The COVID-19 pandemic highlighted our supply chains’ weaknesses like never before. A sudden surge in demand and limited production capabilities led to critical shortages of medical supplies, pharmaceuticals, and even basic consumer goods. For life sciences, this disruption wasn’t just a matter of lost revenue—it was a matter of life and death. In this high-stakes industry, we need systems that adapt, predict, and respond to change faster than ever before.
At the same time, the manufacturing sector is facing another growing challenge: a shortage of skilled labor. Many life sciences manufacturers struggle to fill critical roles, from production technicians to quality control specialists, putting even more pressure on a strained supply chain.

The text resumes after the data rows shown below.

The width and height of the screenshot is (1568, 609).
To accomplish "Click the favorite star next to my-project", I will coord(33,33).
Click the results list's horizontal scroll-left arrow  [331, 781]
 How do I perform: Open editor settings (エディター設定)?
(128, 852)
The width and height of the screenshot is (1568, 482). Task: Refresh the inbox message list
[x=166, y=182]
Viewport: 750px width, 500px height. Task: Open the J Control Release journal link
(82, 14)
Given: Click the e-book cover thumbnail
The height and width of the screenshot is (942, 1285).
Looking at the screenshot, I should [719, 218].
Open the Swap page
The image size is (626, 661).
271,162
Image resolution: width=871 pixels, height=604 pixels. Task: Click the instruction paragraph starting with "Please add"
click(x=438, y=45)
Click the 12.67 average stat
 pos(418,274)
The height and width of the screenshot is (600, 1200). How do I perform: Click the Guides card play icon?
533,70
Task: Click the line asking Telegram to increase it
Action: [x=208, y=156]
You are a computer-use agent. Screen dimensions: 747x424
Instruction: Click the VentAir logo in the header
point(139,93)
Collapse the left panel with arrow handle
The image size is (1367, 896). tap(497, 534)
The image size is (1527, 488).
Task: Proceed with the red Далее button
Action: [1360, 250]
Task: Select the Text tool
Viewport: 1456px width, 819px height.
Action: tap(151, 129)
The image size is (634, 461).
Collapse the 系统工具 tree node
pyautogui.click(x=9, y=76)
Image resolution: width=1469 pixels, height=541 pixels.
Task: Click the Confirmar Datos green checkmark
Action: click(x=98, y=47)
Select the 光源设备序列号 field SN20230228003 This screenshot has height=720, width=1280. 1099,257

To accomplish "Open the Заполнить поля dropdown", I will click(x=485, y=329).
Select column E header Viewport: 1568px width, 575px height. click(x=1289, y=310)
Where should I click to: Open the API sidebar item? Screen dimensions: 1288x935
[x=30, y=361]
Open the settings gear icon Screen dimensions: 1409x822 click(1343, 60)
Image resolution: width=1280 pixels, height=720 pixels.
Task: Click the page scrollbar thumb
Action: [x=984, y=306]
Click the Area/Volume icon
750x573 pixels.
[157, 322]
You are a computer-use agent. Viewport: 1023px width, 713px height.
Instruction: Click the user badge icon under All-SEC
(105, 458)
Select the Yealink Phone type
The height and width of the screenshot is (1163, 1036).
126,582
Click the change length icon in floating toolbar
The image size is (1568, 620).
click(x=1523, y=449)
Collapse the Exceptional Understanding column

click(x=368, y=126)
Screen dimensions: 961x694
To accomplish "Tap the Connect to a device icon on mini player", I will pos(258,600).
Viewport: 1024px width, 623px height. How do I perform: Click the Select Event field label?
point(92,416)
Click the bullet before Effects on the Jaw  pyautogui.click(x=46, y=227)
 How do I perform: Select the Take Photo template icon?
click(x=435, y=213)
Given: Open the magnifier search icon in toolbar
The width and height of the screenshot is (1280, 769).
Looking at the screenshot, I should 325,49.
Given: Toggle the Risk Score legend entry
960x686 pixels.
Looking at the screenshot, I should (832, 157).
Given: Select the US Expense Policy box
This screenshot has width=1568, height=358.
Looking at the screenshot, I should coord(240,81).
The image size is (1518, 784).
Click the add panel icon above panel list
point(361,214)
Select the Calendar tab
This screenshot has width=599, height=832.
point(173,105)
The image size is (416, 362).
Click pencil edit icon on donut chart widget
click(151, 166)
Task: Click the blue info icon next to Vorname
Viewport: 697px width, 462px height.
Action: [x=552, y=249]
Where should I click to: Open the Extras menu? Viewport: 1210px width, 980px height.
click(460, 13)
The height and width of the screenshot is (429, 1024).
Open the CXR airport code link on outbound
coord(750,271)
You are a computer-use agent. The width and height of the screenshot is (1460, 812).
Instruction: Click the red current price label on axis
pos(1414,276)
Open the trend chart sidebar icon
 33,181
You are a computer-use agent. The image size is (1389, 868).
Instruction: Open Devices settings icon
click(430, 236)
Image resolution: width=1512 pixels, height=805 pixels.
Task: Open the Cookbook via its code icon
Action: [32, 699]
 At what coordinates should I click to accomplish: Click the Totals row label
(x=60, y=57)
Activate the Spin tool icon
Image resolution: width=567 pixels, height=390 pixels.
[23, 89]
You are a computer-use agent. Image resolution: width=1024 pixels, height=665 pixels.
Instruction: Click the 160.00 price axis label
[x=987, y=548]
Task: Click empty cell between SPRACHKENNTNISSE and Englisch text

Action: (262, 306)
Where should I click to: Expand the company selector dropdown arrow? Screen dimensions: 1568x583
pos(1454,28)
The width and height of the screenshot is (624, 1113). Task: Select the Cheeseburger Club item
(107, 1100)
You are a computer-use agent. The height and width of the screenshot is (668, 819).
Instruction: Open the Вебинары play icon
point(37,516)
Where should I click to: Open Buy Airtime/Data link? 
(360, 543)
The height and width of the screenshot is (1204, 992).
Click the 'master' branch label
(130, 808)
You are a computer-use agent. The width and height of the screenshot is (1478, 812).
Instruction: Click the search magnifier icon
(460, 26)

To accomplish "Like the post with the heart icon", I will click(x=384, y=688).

This is where generative artificial intelligence (GenAI) emerges as a transformative force. GenAI offers the tools to bridge the talent gap, serve as a knowledge base for manufacturing teams, and help stabilize production by optimizing processes, predicting disruptions, and ensuring the consistent delivery of life-saving treatments. But its impact isn’t theoretical; it’s measurable and already reshaping the industry.
Lessons learned
Turning disruption into innovation
The pandemic taught us that being reactive isn’t enough. To avoid catastrophic disruptions, we need proactive tools that allow for real-time adjustments. GenAI provides precisely this, enabling companies to model scenarios, forecast potential disruptions, and adjust production plans based on real-time factors. For example, a pharmaceutical company producing a critical diabetes medication in a hurricane-prone region could use GenAI to analyze historical weather patterns, including hurricane data, and predict potential disruptions to their raw material supply. The system could then recommend alternative sourcing options or suggest increasing production aheavd of hurricane season to build a safety stock. The power of GenAI lies in its ability to analyze enormous datasets, from weather patterns to geopolitical events, and predict supply chain impacts before they even occur.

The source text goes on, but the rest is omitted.